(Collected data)
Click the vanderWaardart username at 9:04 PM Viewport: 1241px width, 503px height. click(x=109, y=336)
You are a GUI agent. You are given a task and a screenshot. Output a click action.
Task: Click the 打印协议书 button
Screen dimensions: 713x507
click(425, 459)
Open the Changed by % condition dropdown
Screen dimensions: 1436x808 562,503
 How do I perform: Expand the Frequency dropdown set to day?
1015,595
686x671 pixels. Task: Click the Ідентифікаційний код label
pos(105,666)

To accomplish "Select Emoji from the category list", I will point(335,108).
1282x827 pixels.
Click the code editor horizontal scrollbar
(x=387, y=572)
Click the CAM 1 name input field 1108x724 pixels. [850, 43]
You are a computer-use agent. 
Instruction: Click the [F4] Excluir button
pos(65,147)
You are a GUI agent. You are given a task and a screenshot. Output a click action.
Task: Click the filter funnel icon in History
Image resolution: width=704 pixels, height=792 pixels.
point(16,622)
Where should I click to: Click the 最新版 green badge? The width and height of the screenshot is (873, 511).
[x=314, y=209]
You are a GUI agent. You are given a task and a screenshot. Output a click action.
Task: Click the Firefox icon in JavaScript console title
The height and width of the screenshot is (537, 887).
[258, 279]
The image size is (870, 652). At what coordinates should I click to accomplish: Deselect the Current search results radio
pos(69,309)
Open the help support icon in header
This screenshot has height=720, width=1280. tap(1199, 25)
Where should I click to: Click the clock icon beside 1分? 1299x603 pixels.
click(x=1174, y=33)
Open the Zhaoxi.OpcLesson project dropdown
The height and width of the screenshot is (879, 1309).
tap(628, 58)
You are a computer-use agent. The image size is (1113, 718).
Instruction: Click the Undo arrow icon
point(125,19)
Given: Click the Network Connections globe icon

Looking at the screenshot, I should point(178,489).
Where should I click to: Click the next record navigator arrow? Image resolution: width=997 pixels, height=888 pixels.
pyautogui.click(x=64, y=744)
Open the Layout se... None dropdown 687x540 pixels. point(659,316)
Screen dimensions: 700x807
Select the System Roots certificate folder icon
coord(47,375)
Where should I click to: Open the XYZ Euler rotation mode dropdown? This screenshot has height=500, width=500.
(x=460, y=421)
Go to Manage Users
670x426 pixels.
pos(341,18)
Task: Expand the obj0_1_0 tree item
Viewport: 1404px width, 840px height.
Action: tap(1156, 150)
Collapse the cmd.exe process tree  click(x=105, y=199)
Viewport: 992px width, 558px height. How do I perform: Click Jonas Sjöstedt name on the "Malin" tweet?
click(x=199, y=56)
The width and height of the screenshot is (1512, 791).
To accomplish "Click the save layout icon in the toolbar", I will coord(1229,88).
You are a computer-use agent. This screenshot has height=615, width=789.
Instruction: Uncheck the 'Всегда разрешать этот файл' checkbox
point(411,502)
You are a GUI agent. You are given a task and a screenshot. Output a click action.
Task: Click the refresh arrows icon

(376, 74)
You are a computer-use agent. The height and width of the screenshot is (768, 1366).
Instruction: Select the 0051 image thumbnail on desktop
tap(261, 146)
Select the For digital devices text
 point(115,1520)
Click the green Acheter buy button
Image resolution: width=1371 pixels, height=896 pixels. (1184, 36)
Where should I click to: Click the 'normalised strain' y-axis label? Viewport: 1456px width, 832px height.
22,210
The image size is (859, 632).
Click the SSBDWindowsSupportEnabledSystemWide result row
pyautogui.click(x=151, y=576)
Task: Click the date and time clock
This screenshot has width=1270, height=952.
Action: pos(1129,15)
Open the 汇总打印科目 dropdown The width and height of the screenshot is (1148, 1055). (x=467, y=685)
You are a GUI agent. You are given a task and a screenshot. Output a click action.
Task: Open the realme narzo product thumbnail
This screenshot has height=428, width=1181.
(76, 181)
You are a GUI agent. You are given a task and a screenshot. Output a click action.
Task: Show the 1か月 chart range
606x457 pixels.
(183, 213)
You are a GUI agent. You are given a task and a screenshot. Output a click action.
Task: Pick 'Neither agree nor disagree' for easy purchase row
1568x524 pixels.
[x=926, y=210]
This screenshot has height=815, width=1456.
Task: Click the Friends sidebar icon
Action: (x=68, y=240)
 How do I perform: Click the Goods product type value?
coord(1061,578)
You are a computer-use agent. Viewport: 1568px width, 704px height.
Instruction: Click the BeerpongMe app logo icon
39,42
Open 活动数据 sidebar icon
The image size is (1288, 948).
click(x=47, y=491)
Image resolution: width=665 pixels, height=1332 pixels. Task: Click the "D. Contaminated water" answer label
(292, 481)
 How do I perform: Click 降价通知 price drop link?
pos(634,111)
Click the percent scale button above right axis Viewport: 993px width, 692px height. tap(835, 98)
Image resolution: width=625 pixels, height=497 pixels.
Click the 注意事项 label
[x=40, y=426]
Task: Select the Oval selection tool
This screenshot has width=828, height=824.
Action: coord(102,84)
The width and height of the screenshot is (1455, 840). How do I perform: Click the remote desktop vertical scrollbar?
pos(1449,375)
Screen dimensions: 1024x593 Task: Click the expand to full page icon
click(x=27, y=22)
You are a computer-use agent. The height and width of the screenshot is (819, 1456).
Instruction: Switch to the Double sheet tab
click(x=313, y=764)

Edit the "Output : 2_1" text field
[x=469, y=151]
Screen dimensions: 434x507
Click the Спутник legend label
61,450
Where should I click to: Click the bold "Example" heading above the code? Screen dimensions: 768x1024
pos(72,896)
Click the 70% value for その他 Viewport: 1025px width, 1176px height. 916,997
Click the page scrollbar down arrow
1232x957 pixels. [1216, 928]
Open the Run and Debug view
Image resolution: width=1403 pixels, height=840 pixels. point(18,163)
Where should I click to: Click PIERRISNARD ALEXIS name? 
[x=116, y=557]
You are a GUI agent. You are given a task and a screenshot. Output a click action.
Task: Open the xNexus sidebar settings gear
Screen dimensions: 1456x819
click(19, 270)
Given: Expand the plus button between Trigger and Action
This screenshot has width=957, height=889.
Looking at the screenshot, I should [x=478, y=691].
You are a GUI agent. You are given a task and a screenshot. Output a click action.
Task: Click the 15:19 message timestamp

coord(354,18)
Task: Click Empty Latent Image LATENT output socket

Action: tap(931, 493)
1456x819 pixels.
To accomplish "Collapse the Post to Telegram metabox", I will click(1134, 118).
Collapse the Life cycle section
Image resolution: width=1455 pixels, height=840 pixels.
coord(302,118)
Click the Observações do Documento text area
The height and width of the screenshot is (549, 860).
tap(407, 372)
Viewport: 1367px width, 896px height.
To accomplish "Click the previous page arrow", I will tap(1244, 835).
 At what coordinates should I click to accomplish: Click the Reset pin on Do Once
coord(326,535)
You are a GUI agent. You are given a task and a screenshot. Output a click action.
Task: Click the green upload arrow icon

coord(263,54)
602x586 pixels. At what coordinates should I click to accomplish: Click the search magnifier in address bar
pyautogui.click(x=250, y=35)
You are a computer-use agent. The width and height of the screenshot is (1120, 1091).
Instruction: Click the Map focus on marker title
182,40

### TO BE DONE
Copy every line of the data above without changing anything.

### RESULT OF THIS EXERCISE
Click the vanderWaardart username at 9:04 PM Viewport: 1241px width, 503px height. click(x=109, y=336)
You are a GUI agent. You are given a task and a screenshot. Output a click action.
Task: Click the 打印协议书 button
Screen dimensions: 713x507
click(425, 459)
Open the Changed by % condition dropdown
Screen dimensions: 1436x808 562,503
 How do I perform: Expand the Frequency dropdown set to day?
1015,595
686x671 pixels. Task: Click the Ідентифікаційний код label
pos(105,666)

To accomplish "Select Emoji from the category list", I will point(335,108).
1282x827 pixels.
Click the code editor horizontal scrollbar
(x=387, y=572)
Click the CAM 1 name input field 1108x724 pixels. [850, 43]
You are a computer-use agent. 
Instruction: Click the [F4] Excluir button
pos(65,147)
You are a GUI agent. You are given a task and a screenshot. Output a click action.
Task: Click the filter funnel icon in History
Image resolution: width=704 pixels, height=792 pixels.
point(16,622)
Where should I click to: Click the 最新版 green badge? The width and height of the screenshot is (873, 511).
[x=314, y=209]
You are a GUI agent. You are given a task and a screenshot. Output a click action.
Task: Click the Firefox icon in JavaScript console title
The height and width of the screenshot is (537, 887).
[258, 279]
The image size is (870, 652). At what coordinates should I click to accomplish: Deselect the Current search results radio
pos(69,309)
Open the help support icon in header
This screenshot has height=720, width=1280. tap(1199, 25)
Where should I click to: Click the clock icon beside 1分? 1299x603 pixels.
click(x=1174, y=33)
Open the Zhaoxi.OpcLesson project dropdown
The height and width of the screenshot is (879, 1309).
tap(628, 58)
You are a computer-use agent. The image size is (1113, 718).
Instruction: Click the Undo arrow icon
point(125,19)
Given: Click the Network Connections globe icon

Looking at the screenshot, I should point(178,489).
Where should I click to: Click the next record navigator arrow? Image resolution: width=997 pixels, height=888 pixels.
pyautogui.click(x=64, y=744)
Open the Layout se... None dropdown 687x540 pixels. point(659,316)
Screen dimensions: 700x807
Select the System Roots certificate folder icon
coord(47,375)
Where should I click to: Open the XYZ Euler rotation mode dropdown? This screenshot has height=500, width=500.
(x=460, y=421)
Go to Manage Users
670x426 pixels.
pos(341,18)
Task: Expand the obj0_1_0 tree item
Viewport: 1404px width, 840px height.
Action: tap(1156, 150)
Collapse the cmd.exe process tree  click(x=105, y=199)
Viewport: 992px width, 558px height. How do I perform: Click Jonas Sjöstedt name on the "Malin" tweet?
click(x=199, y=56)
The width and height of the screenshot is (1512, 791).
To accomplish "Click the save layout icon in the toolbar", I will coord(1229,88).
You are a computer-use agent. This screenshot has height=615, width=789.
Instruction: Uncheck the 'Всегда разрешать этот файл' checkbox
point(411,502)
You are a GUI agent. You are given a task and a screenshot. Output a click action.
Task: Click the refresh arrows icon

(376, 74)
You are a computer-use agent. The height and width of the screenshot is (768, 1366).
Instruction: Select the 0051 image thumbnail on desktop
tap(261, 146)
Select the For digital devices text
 point(115,1520)
Click the green Acheter buy button
Image resolution: width=1371 pixels, height=896 pixels. (1184, 36)
Where should I click to: Click the 'normalised strain' y-axis label? Viewport: 1456px width, 832px height.
22,210
The image size is (859, 632).
Click the SSBDWindowsSupportEnabledSystemWide result row
pyautogui.click(x=151, y=576)
Task: Click the date and time clock
This screenshot has width=1270, height=952.
Action: pos(1129,15)
Open the 汇总打印科目 dropdown The width and height of the screenshot is (1148, 1055). (x=467, y=685)
You are a GUI agent. You are given a task and a screenshot. Output a click action.
Task: Open the realme narzo product thumbnail
This screenshot has height=428, width=1181.
(76, 181)
You are a GUI agent. You are given a task and a screenshot. Output a click action.
Task: Show the 1か月 chart range
606x457 pixels.
(183, 213)
You are a GUI agent. You are given a task and a screenshot. Output a click action.
Task: Pick 'Neither agree nor disagree' for easy purchase row
1568x524 pixels.
[x=926, y=210]
This screenshot has height=815, width=1456.
Task: Click the Friends sidebar icon
Action: (x=68, y=240)
 How do I perform: Click the Goods product type value?
coord(1061,578)
You are a computer-use agent. Viewport: 1568px width, 704px height.
Instruction: Click the BeerpongMe app logo icon
39,42
Open 活动数据 sidebar icon
The image size is (1288, 948).
click(x=47, y=491)
Image resolution: width=665 pixels, height=1332 pixels. Task: Click the "D. Contaminated water" answer label
(292, 481)
 How do I perform: Click 降价通知 price drop link?
pos(634,111)
Click the percent scale button above right axis Viewport: 993px width, 692px height. tap(835, 98)
Image resolution: width=625 pixels, height=497 pixels.
Click the 注意事项 label
[x=40, y=426]
Task: Select the Oval selection tool
This screenshot has width=828, height=824.
Action: coord(102,84)
The width and height of the screenshot is (1455, 840). How do I perform: Click the remote desktop vertical scrollbar?
pos(1449,375)
Screen dimensions: 1024x593 Task: Click the expand to full page icon
click(x=27, y=22)
You are a computer-use agent. The height and width of the screenshot is (819, 1456).
Instruction: Switch to the Double sheet tab
click(x=313, y=764)

Edit the "Output : 2_1" text field
[x=469, y=151]
Screen dimensions: 434x507
Click the Спутник legend label
61,450
Where should I click to: Click the bold "Example" heading above the code? Screen dimensions: 768x1024
pos(72,896)
Click the 70% value for その他 Viewport: 1025px width, 1176px height. 916,997
Click the page scrollbar down arrow
1232x957 pixels. [1216, 928]
Open the Run and Debug view
Image resolution: width=1403 pixels, height=840 pixels. point(18,163)
Where should I click to: Click PIERRISNARD ALEXIS name? 
[x=116, y=557]
You are a GUI agent. You are given a task and a screenshot. Output a click action.
Task: Open the xNexus sidebar settings gear
Screen dimensions: 1456x819
click(19, 270)
Given: Expand the plus button between Trigger and Action
This screenshot has width=957, height=889.
Looking at the screenshot, I should [x=478, y=691].
You are a GUI agent. You are given a task and a screenshot. Output a click action.
Task: Click the 15:19 message timestamp

coord(354,18)
Task: Click Empty Latent Image LATENT output socket

Action: tap(931, 493)
1456x819 pixels.
To accomplish "Collapse the Post to Telegram metabox", I will click(1134, 118).
Collapse the Life cycle section
Image resolution: width=1455 pixels, height=840 pixels.
coord(302,118)
Click the Observações do Documento text area
The height and width of the screenshot is (549, 860).
tap(407, 372)
Viewport: 1367px width, 896px height.
To accomplish "Click the previous page arrow", I will tap(1244, 835).
 At what coordinates should I click to accomplish: Click the Reset pin on Do Once
coord(326,535)
You are a GUI agent. You are given a task and a screenshot. Output a click action.
Task: Click the green upload arrow icon

coord(263,54)
602x586 pixels. At what coordinates should I click to accomplish: Click the search magnifier in address bar
pyautogui.click(x=250, y=35)
You are a computer-use agent. The width and height of the screenshot is (1120, 1091).
Instruction: Click the Map focus on marker title
182,40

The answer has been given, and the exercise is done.